Could you set down exactly the lines of the data below, starting at the one that holds "mail@cocooncarpets.com (71, 1882)" and ending at the one that holds "FAQs (120, 1662)", both included, and only those?

/---

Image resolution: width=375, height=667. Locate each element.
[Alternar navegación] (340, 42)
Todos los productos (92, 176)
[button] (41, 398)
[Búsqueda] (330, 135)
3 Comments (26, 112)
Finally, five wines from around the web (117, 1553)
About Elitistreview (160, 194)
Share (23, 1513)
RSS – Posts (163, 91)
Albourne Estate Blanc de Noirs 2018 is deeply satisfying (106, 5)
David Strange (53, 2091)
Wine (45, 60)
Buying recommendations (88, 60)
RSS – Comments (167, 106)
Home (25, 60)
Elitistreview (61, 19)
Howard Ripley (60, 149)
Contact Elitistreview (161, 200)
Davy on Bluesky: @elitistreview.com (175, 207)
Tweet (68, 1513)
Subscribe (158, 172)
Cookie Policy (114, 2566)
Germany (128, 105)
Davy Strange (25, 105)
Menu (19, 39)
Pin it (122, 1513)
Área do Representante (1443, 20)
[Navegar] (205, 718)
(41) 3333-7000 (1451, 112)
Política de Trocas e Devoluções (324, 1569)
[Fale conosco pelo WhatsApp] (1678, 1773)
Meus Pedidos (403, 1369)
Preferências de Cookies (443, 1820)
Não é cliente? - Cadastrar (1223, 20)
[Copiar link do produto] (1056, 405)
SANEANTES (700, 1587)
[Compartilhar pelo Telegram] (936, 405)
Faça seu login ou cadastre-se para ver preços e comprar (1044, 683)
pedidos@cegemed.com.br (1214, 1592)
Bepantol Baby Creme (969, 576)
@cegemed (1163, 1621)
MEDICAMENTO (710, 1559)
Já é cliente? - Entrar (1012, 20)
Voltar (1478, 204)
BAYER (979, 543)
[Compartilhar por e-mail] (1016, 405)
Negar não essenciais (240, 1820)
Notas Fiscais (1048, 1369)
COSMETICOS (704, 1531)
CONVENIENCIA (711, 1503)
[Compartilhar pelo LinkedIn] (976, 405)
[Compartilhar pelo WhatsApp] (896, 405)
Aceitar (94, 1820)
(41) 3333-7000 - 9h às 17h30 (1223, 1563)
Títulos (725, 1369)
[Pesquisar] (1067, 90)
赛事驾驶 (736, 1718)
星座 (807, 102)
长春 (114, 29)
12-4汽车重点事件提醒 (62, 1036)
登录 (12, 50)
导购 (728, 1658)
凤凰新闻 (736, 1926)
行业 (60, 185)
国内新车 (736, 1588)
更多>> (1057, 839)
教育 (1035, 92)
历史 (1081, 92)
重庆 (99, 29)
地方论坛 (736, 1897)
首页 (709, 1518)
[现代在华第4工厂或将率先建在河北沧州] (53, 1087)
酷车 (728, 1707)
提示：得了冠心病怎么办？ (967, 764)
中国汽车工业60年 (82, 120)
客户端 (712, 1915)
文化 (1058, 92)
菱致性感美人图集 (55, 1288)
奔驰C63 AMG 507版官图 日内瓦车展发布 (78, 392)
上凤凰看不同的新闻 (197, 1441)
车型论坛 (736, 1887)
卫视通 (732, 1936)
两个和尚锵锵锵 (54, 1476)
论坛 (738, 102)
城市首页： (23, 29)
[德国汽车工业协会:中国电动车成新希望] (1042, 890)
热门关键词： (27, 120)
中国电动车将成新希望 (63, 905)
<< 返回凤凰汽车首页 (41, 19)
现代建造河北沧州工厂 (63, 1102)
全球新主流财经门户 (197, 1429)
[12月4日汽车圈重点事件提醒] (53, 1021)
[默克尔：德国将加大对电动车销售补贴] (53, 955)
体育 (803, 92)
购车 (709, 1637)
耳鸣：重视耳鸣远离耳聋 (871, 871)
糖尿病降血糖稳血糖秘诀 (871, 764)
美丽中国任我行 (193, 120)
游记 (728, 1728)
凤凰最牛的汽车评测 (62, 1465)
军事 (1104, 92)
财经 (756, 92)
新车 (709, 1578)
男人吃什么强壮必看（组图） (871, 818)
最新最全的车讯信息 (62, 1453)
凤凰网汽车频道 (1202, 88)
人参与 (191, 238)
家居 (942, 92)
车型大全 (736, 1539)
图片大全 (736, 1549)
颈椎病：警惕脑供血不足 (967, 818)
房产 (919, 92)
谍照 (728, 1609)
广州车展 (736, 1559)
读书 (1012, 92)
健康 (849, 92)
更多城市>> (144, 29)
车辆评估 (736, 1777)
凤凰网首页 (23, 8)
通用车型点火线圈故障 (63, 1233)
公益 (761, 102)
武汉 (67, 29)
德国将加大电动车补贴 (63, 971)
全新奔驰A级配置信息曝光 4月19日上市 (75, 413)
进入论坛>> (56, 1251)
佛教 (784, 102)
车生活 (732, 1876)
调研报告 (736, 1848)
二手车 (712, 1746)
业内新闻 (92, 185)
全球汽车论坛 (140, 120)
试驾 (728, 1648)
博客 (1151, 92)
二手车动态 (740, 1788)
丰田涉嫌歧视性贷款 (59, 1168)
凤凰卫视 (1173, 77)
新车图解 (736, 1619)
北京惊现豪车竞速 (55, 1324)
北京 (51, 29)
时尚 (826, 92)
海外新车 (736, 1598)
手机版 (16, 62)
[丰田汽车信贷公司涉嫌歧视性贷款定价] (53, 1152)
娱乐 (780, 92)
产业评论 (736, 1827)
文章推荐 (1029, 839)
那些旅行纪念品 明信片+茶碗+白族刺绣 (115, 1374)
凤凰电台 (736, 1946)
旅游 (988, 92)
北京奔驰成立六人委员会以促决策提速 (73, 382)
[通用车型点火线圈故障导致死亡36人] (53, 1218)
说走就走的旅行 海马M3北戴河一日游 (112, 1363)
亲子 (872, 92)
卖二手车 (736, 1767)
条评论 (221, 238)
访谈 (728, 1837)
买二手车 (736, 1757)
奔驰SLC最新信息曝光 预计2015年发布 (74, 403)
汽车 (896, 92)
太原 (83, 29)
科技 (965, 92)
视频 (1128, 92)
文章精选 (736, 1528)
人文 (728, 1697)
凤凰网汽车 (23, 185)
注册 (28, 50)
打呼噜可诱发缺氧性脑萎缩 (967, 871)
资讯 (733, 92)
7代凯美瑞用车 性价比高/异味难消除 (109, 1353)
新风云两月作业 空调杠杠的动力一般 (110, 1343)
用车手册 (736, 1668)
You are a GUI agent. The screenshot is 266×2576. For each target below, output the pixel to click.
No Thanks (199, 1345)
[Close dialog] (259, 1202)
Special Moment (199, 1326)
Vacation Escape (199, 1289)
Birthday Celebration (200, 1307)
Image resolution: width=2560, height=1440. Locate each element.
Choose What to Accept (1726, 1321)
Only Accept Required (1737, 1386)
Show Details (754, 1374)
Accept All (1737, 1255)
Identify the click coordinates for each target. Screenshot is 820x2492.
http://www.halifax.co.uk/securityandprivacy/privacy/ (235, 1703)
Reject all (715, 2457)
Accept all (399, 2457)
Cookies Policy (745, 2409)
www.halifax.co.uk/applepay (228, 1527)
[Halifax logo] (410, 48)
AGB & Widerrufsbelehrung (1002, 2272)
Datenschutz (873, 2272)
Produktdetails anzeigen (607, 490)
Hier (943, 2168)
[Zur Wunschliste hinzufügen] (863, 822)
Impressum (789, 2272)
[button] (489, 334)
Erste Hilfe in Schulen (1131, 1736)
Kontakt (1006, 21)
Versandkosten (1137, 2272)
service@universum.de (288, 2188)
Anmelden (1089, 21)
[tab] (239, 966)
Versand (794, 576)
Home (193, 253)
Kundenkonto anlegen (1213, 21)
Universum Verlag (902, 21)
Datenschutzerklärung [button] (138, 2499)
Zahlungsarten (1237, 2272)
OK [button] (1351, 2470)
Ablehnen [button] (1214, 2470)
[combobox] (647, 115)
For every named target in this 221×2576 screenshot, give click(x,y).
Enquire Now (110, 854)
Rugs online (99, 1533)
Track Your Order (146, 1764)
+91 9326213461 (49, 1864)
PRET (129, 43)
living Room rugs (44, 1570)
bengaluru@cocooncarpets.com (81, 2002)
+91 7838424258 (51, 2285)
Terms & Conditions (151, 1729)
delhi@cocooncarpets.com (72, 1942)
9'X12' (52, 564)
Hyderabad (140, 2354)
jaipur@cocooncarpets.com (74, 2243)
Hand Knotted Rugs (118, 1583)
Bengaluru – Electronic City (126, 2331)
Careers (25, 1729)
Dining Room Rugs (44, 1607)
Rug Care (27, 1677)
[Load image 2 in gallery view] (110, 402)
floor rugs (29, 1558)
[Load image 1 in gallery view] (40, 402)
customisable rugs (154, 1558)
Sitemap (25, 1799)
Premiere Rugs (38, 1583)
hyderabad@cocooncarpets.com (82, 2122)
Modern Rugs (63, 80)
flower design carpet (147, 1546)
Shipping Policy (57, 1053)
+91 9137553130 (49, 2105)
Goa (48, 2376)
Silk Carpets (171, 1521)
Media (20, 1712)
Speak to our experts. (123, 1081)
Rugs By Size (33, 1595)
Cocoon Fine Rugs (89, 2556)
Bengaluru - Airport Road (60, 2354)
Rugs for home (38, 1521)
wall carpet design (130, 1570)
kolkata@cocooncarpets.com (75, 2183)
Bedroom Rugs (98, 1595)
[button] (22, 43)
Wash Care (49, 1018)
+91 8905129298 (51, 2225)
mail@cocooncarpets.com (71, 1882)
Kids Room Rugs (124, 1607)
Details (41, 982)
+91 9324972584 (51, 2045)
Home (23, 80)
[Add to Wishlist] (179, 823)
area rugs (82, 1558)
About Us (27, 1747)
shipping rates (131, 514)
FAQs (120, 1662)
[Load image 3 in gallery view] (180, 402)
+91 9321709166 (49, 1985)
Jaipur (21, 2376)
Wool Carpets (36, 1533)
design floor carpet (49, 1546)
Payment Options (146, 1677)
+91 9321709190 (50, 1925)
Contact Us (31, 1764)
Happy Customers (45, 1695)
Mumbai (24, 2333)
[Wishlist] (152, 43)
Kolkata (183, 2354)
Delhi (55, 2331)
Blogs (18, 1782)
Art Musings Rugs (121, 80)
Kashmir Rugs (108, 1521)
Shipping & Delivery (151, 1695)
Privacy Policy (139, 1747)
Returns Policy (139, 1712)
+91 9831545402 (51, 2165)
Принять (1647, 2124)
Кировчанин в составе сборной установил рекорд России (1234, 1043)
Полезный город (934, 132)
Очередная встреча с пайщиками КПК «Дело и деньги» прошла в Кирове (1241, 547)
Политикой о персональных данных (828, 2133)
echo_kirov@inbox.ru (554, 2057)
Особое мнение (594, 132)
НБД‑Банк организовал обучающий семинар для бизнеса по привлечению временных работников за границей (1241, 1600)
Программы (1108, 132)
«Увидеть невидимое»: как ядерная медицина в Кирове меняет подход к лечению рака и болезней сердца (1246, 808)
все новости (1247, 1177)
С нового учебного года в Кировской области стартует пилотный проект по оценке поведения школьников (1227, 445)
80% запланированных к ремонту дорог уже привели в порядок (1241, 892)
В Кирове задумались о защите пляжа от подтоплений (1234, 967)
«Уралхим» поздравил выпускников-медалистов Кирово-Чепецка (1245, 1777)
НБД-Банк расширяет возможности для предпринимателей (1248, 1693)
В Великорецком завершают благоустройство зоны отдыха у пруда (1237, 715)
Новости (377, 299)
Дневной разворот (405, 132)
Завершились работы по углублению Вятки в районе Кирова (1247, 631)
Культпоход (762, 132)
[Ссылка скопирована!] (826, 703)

\---

RESULT>
mail@cocooncarpets.com (71, 1882)
Kids Room Rugs (124, 1607)
Details (41, 982)
+91 9324972584 (51, 2045)
Home (23, 80)
[Add to Wishlist] (179, 823)
area rugs (82, 1558)
About Us (27, 1747)
shipping rates (131, 514)
FAQs (120, 1662)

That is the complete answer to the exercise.